Quarter the potato and cook in the reserved broth. Drain, reserving the liquid. Finely chop the garlic and red chilies in a blender or a food processor. Add the potato, Tabasco, and oil. Process until the mixture forms a paste. Slowly add enough of the reserved liquid to give the mixture the consistency of mayonnaise. Season with salt.

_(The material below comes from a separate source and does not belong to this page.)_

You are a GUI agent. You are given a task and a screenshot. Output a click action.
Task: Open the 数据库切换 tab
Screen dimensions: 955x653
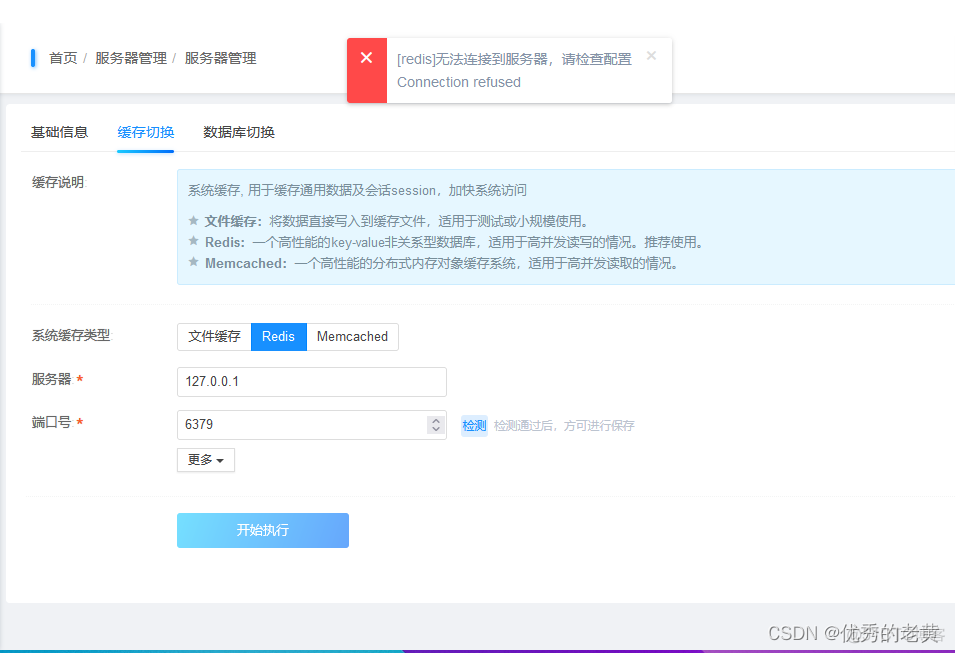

Green Beans with Country Ham and Sautéed Peanuts

Serves 10 to 12

William Taylor, a.k.a. The Dinner Designer, liked to cook up a platterful of crisp green beans, generously coated with a tart and pungent Dijon butter sauce, then tossed with Smithfield ham and sautéed peanuts.

  • 2 pounds green beans
  • 8 tablespoons (1 stick) plus 6 tablespoons (3⁄4 stick) butter
  • Juice of 2 lemons
  • 2 tablespoons Dijon mustard
  • Salt and freshly ground
  • black pepper
  • 2 cups julienned
  • Smithfield ham
  • 1 1/2 cups peanuts, coarsely chopped

Using scissors, snip off the ends of the beans on the diagonal, leaving the beans whole. Bring a saucepan filled with salted water to a boil. Add the beans and cook, checking constantly until done but still crisp, about 5 to 8 minutes. Drain immediately and place in a large deep bowl. Cut the stick of butter in chunks over the beans. Add the lemon juice and mustard. Season with salt and pepper. Add the ham and stir gently to mix all ingredients.

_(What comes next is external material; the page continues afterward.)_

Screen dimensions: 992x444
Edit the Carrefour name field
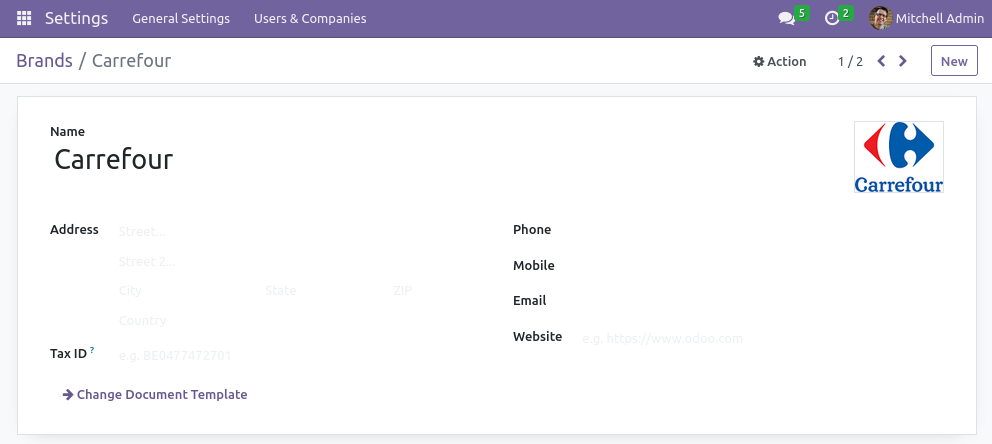pos(300,159)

Sauté the peanuts in the remaining 6 tablespoons butter for just a few minutes, stirring constantly. Place the peanuts in a strainer to drain off any excess butter. Arrange the beans on an oval platter and spoon a long line of sautéed peanuts down the center. Serve immediately.

Chocolate Bourbon Pecan Pie

Makes one 9-inch pie // Serves 6 to 8

Accenting this rich pecan pie with chocolate gives a new twist to a Southern classic.

Pastry Dough for a Single-Crust Pie

  • 3 eggs, beaten
  • 1 cup sugar
  • 1 cup dark corn syrup
  • 6 tablespoons butter, melted and cooled
  • 1 tablespoon flour
  • 1 teaspoon vanilla extract
  • 3 ounces unsweetened chocolate, melted and cooled
  • 1⁄4 cup bourbon whiskey
  • 1 1⁄2 cups pecan halves or pieces, lightly toasted
  • Sweetened whipped cream, for accompaniment

Prepare pastry dough and line a 9-inch pie pan.

Preheat the oven to 400°F.

Beat together the eggs and sugar in a large bowl. Mix in the corn syrup, butter, flour, vanilla, chocolate, and bourbon. Pour into the pie crust and arrange the pecans on top.

Bake 20 minutes, then reduce heat to 325°F and continue baking for 30 minutes, or until set and a knife inserted in center comes out clean. Serve warm with sweetened whipped cream.